Get a Life is a collection of the early Mr. Jean stories where the reader is introduced to the life of the titular character, a laconic, single Parisian male struggling through the usual calamities of life: bachelorhood in his twenties and early thirties and the impending responsibilities of marriage, kids, and deadlines for his publisher. Mr. Jean is a typical everyman--a scholar who fancies himself a man of letters, a nostalgist whose memories carry a weight few can understand, a lover whose heart knows the greatest of burdens. Melancholic yet joyful reflections on past loves, favorite authors, marriage, and fatherhood are laid out in a breezy, comic style.

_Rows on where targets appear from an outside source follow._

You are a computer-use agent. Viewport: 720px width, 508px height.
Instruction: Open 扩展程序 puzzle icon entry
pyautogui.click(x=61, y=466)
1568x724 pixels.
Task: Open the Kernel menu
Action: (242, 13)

"Only a few of French cartoonists Dupuy and Berberian's delightful Monsieur Jean stories have previously appeared in English, but this volume collects translations of the earliest ones, originally published in the mid-'80s. Jean is a smalltime literary figure a novelist, translator and jazz collector on the cusp of 30, realizing that life is moving faster than he is. He's got an apartment too cheap to leave, with a landlady he can't stand; his old friends are getting married, having children, casually revealing long-ago betrayals and inflicting their own life disasters on him. He's fine at attracting women, but can't sustain a serious relationship for long. By the end of the book, he's repeatedly playing daddy to other people's babies and recalling the days when the life of an artist and culture-vulture seemed a lot easier. Dupuy and Berberian play Jean's not-quite-midlife crises as whimsy, though, with occasional goofy fantasy sequences in which he imagines himself guarding the castle of his bachelorhood. The book's artwork is breezy, simple and very European (everyone's got gigantic, near-abstract noses, and the landscapes of Paris and Lisbon are lovingly caricatured); its smooth playfulness helps to alleviate the sting of its well-aimed darts toward the moments when the bohemian life begins to curdle. (June)" Publishers Weekly (Copyright Reed Business Information, Inc.)
"In the new Get a Life, Dupuy and Berberian...make Mr. Jean an immensely likable ordinary homme....By the time you reach the final panel...you know you've entered a blessed little moment in comic-strip form. (Grade: A-)" Entertainment Weekly
"The art is clean and nicely propulsive....And Jean is a perfect character for their style....A genial and funny snapshot of the Left Bank lifestyle." Kirkus Reviews
When Monsieur Jean
first appeared in the pages of Drawn & Quarterly
, the series instantly became one of the most popular in D&Q
's history, drawing enthusiastic reviews form readers. Now, for the first time, D&Q is publishing all the early stories from this series collected together in a handsome volume.
In Get a Life, we follow one man's life through his bachelorhood in his 20s and early 30s and along the road to impending responsibilities: marriage, kids, and deadlines for his publisher. Written with a sophisticated wit and charm that is a welcome addition to North American comics and drawn in a clear-line New Yorker style, Get a Life promises to be one of D+Q's best books of the year.
Written with a sophisticated wit and charm, Get a Life promises to be one of the graphic novels of the year.
About the Author
Phillipe Dupuy and Charles Berberian have worked together for twenty years. Their most successful character is Monsieur Jean
, and to date the series has sold over 120,000 copies in France alone. In recent years their has been gaining wider recognition on this side of the Atlantic, with regular contributions to The New Yorker
and translated comics appearing in Drawn & Quarterly
and Dark Horse Presents
Phillipe Dupuy was born in Paris and Charles Berberian was born in Iraq. After having spent his childhood in Baghdad and later Beirut, Lebanon, Berberian settled as a teenager in Paris where both he and Dupuy continue to live and work.